Objective: Perform spatial data analysis for COVID-19 data and visualize its spread in 2020.
Data Source:: https://github.com/CSSEGISandData/COVID-19 https://www.worldometers.info/
Collection Methodology:: https://github.com/imdevskp/covid_19_jhu_data_web_scrap_and_cleaning
Analysis: The dataset includes geographic information system (GIS) data including counts by latitude and longitude per day. Hence, we can count how many confirmed, recovered, death, and active cases exist per day by location including country and/or WHO region.
Data by Country: Provide the total confirmed, active, death, and recovered cases by country as of July 27, 2020. Apply a heat map, and order the results by total confirmed cases, to indicate how the total confirmed cases are highest in the USA, Brazil, and India.

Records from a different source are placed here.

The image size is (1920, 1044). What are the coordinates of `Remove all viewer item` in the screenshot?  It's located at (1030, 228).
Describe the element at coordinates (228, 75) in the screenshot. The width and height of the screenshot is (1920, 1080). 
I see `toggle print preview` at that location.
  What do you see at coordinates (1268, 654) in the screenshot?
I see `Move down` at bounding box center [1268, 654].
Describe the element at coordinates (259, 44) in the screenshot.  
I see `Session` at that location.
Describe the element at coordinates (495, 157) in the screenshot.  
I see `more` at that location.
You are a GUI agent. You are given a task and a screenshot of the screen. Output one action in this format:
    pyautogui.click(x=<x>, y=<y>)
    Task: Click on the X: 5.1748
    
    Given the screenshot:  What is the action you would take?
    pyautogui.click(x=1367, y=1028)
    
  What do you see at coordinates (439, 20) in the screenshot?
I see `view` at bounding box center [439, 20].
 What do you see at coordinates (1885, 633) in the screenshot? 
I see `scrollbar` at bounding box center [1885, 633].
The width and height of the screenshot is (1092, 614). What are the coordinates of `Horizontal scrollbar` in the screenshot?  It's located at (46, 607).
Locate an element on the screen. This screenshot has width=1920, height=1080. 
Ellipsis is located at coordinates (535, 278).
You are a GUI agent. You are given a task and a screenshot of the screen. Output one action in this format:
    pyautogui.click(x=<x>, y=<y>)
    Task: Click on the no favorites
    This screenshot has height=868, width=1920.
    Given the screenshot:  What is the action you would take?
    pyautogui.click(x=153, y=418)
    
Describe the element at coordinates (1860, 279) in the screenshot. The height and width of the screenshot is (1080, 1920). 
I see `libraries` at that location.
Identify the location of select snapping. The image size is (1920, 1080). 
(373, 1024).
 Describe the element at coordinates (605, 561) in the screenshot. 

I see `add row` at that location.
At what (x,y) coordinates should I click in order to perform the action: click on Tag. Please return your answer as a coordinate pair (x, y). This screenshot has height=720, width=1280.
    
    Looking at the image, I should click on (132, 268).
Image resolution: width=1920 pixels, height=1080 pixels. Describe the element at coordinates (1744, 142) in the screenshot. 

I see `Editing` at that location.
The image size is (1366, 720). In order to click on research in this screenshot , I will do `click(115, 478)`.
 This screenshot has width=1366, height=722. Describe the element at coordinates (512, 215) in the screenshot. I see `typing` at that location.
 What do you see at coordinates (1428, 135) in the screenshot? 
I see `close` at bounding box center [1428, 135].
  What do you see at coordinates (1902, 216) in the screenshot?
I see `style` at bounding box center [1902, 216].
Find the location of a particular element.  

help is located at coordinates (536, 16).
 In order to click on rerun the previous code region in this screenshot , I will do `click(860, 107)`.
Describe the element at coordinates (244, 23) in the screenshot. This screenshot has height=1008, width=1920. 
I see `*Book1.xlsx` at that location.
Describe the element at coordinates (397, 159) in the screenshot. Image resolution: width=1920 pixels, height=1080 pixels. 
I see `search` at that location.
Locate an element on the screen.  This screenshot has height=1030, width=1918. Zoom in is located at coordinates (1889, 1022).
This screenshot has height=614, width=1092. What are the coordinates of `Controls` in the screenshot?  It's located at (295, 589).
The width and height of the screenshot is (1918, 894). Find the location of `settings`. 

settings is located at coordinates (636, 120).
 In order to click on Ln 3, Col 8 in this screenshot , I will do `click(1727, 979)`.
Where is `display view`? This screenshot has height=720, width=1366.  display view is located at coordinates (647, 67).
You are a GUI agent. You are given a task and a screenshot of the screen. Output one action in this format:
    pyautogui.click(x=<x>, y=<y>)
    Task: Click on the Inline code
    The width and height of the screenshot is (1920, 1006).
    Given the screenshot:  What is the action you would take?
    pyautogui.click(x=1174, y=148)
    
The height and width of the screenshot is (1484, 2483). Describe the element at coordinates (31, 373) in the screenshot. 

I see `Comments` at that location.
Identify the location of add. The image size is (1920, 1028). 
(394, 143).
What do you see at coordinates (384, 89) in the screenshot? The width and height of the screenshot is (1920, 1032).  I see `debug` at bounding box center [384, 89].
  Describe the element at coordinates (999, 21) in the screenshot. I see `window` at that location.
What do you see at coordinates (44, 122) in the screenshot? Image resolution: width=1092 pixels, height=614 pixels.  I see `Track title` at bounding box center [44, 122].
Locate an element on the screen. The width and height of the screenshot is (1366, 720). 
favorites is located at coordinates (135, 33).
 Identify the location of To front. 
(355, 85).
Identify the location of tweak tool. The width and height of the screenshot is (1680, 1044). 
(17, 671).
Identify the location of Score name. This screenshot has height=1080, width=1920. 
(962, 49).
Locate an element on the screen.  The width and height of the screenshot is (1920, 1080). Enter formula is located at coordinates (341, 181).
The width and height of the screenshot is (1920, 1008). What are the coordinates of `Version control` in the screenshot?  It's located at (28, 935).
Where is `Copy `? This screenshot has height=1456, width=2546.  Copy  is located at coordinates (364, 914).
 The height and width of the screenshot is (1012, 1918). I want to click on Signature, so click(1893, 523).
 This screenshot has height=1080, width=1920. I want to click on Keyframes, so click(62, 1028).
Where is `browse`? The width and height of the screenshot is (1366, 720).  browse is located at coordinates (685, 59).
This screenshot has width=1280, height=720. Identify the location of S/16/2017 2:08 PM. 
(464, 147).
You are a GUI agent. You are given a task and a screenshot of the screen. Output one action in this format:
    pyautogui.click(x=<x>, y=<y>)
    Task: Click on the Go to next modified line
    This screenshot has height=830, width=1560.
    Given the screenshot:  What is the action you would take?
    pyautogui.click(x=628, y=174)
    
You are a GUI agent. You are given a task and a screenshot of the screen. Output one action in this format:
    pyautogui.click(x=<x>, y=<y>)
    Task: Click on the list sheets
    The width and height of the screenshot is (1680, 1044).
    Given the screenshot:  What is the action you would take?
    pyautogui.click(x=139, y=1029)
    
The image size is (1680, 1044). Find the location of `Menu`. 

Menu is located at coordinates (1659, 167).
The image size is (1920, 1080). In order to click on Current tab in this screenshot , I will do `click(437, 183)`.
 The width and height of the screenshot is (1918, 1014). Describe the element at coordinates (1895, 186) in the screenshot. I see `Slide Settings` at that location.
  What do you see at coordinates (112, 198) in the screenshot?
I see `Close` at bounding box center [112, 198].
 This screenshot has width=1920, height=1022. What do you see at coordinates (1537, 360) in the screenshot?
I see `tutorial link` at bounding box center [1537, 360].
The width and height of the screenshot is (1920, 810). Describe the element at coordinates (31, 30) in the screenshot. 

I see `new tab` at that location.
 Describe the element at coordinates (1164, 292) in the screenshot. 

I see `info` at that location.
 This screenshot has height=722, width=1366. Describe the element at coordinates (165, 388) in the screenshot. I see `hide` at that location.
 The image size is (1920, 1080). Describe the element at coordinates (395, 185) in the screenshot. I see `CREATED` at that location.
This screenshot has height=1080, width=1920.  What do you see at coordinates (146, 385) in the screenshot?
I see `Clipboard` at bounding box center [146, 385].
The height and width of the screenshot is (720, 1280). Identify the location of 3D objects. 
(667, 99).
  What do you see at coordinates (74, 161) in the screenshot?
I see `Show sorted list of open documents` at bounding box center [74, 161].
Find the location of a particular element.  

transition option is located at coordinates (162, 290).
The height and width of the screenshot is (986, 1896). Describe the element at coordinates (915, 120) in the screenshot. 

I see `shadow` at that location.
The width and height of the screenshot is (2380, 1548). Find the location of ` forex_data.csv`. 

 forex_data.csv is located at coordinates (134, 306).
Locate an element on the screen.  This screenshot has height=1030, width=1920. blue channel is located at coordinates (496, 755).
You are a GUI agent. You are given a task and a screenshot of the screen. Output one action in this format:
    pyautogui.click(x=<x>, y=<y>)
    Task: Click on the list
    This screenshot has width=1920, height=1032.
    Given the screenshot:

The USA has, by far, the highest deaths of any country due to COVID-19.
Rather than order by confirmed cases, let's apply a heat map again and order by deaths while calculating the deaths/100 cases. This is a better measure to compare the death rate between countries.
Geospatial Analysis: Now, let's plot some choropleth maps. Let's start with confirmed cases by country. First, let’s start with count of confirmed cases by country.
The same trend is observed when I plotted deaths by country. While Greenland had few confirmed cases, they appear to have even fewer deaths. Interestingly, the same African countries with few cases have more deaths than Greenland.
Next, I can plot the spread of confirmed COVID-19 cases over time.
Conclusion: One can see that COVID-19 started in China, then spread to Europe, and then to the USA.